##### Data supplied #####

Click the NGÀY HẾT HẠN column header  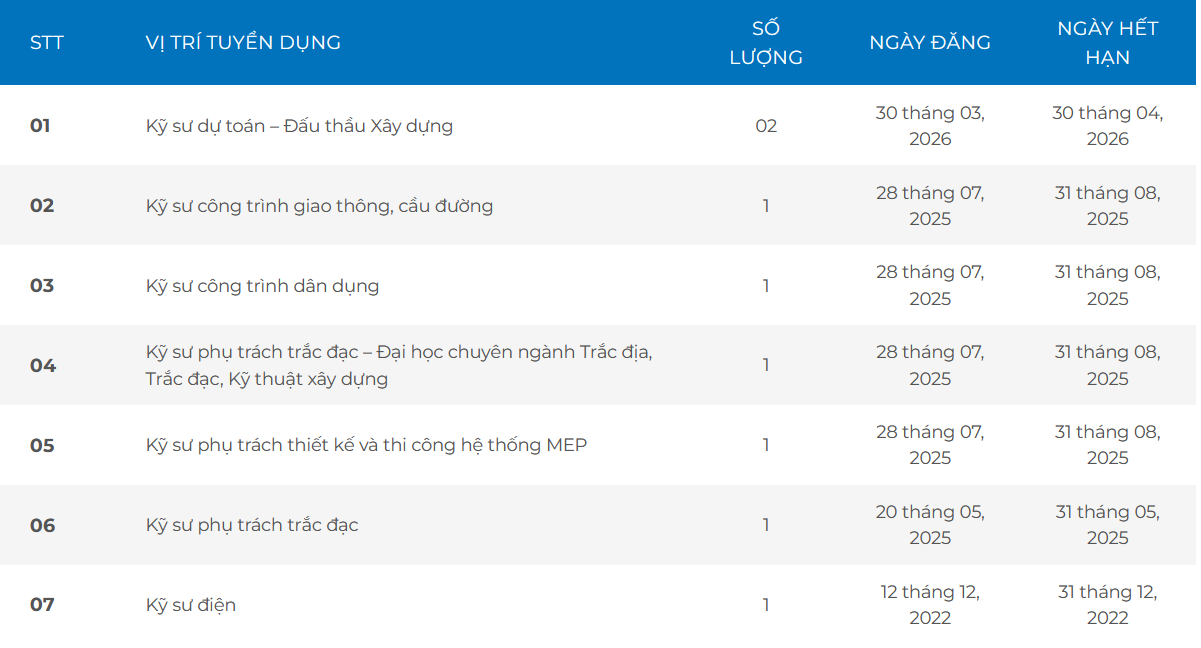click(x=1107, y=43)
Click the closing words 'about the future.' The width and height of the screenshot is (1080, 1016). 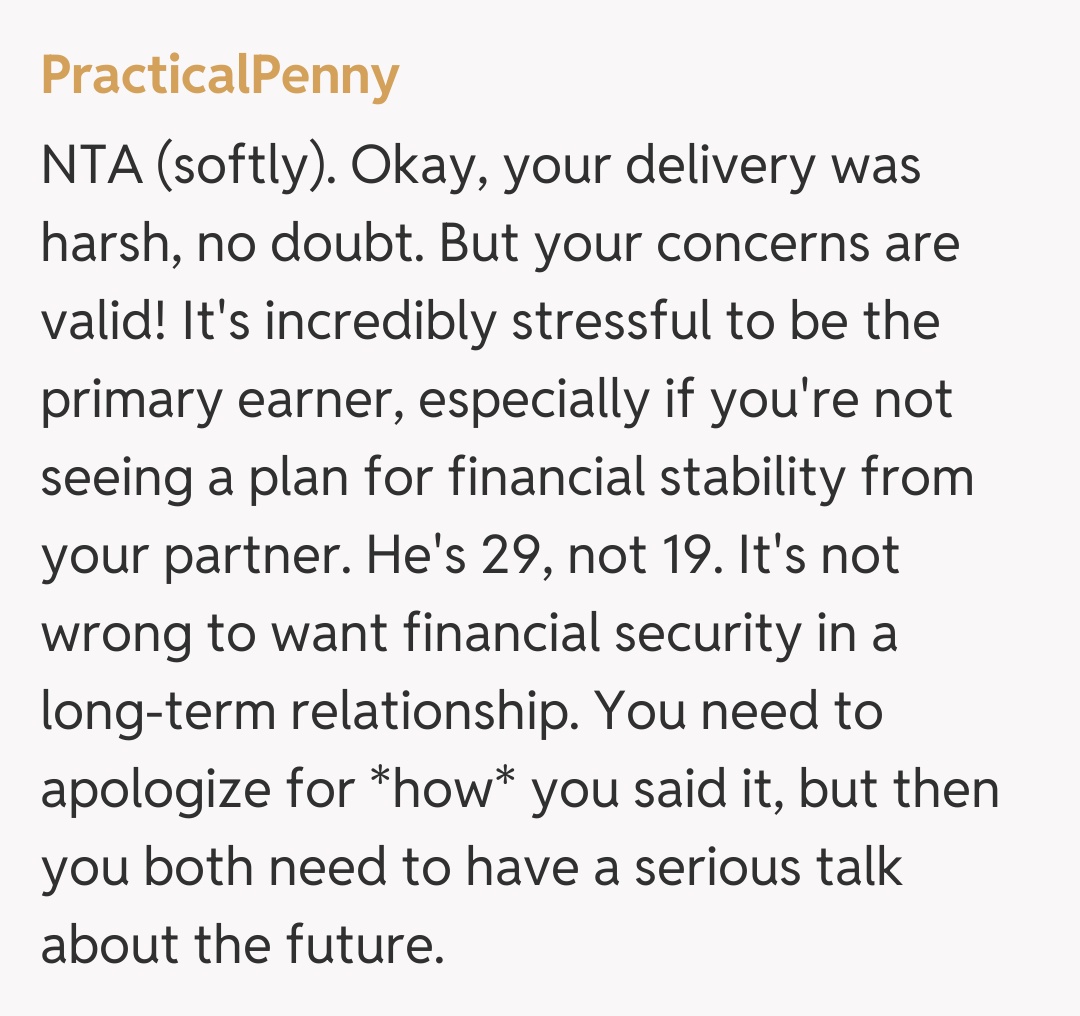point(241,945)
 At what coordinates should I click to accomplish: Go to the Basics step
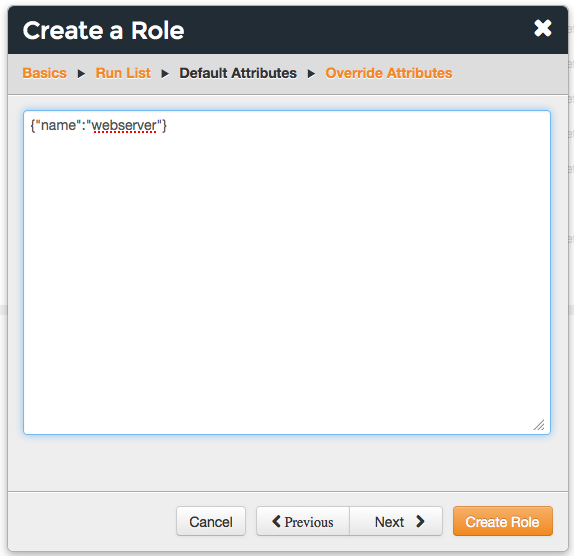[44, 73]
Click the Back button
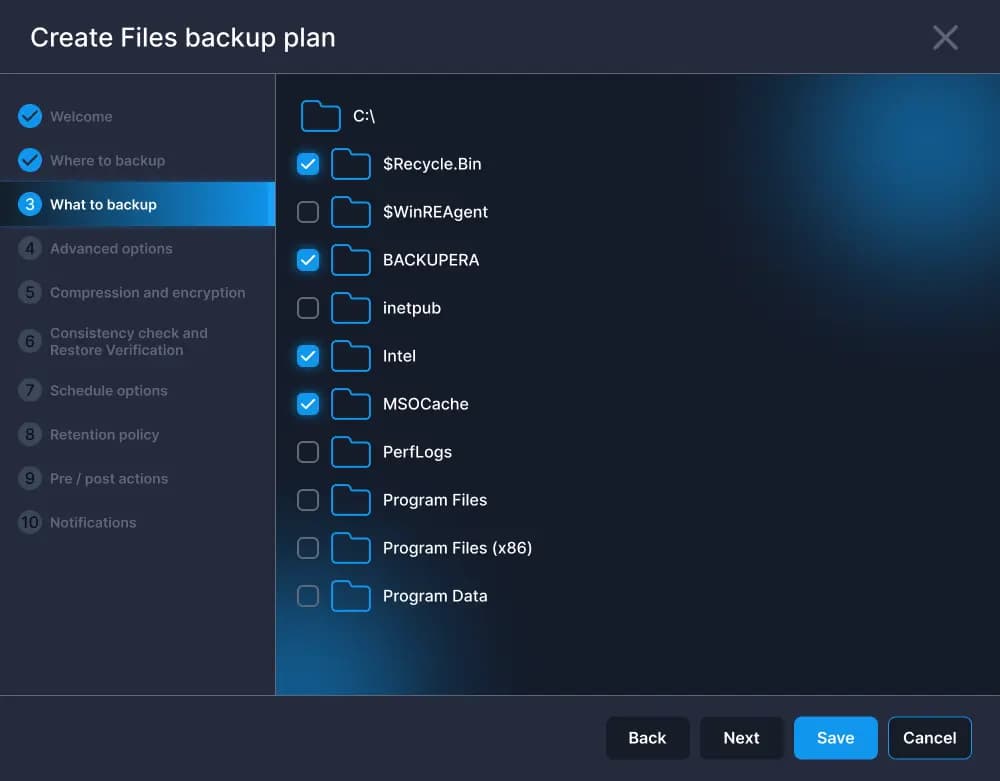 [647, 738]

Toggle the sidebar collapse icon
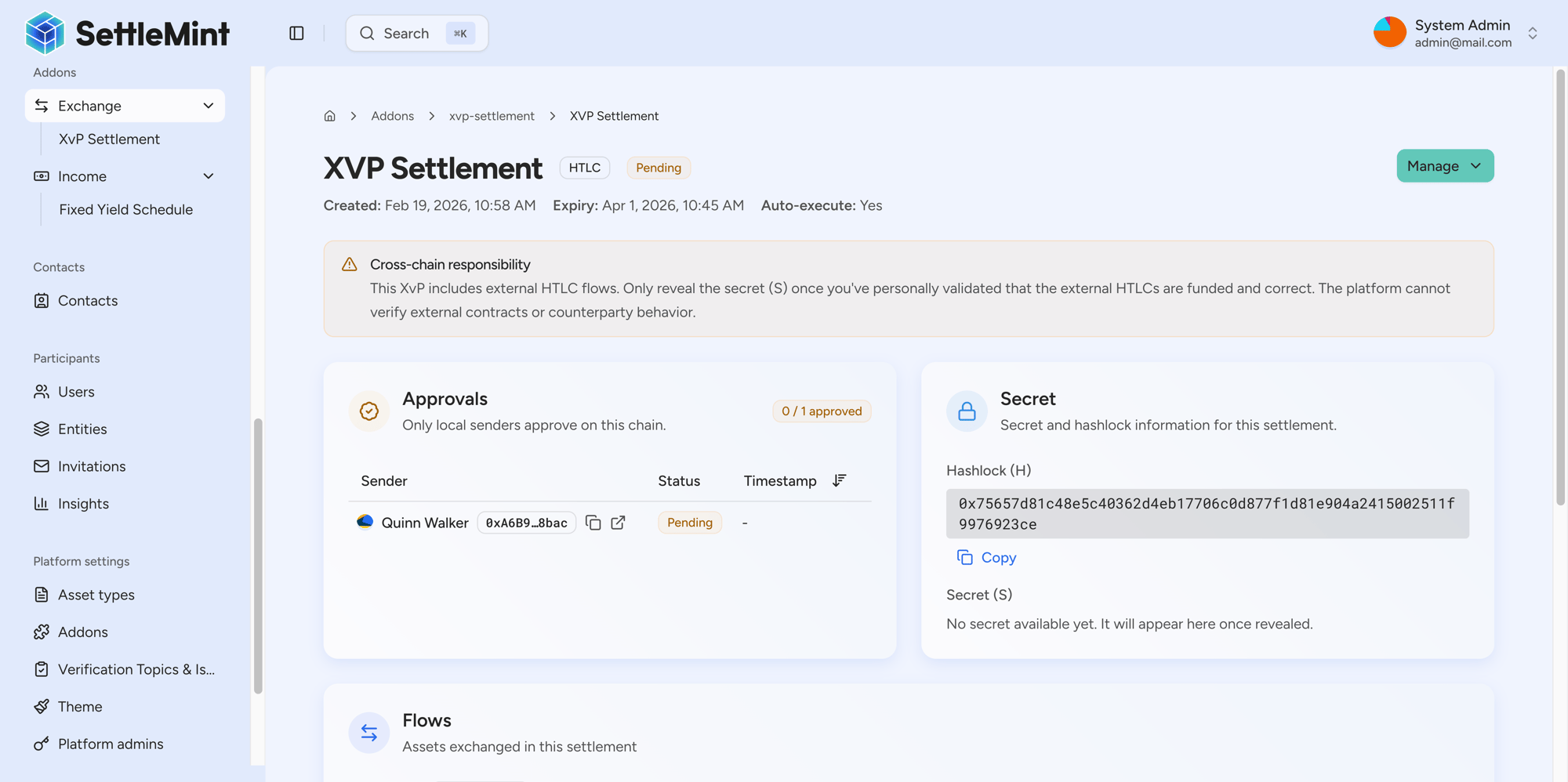[296, 33]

#####

Exercise directions »
Your task is to repeat only the lines from the line containing "Click the Back button" through the final line of the material, inclusive; do not include pictures.

Reply »
Click the Back button
 [647, 738]

Toggle the sidebar collapse icon
[296, 33]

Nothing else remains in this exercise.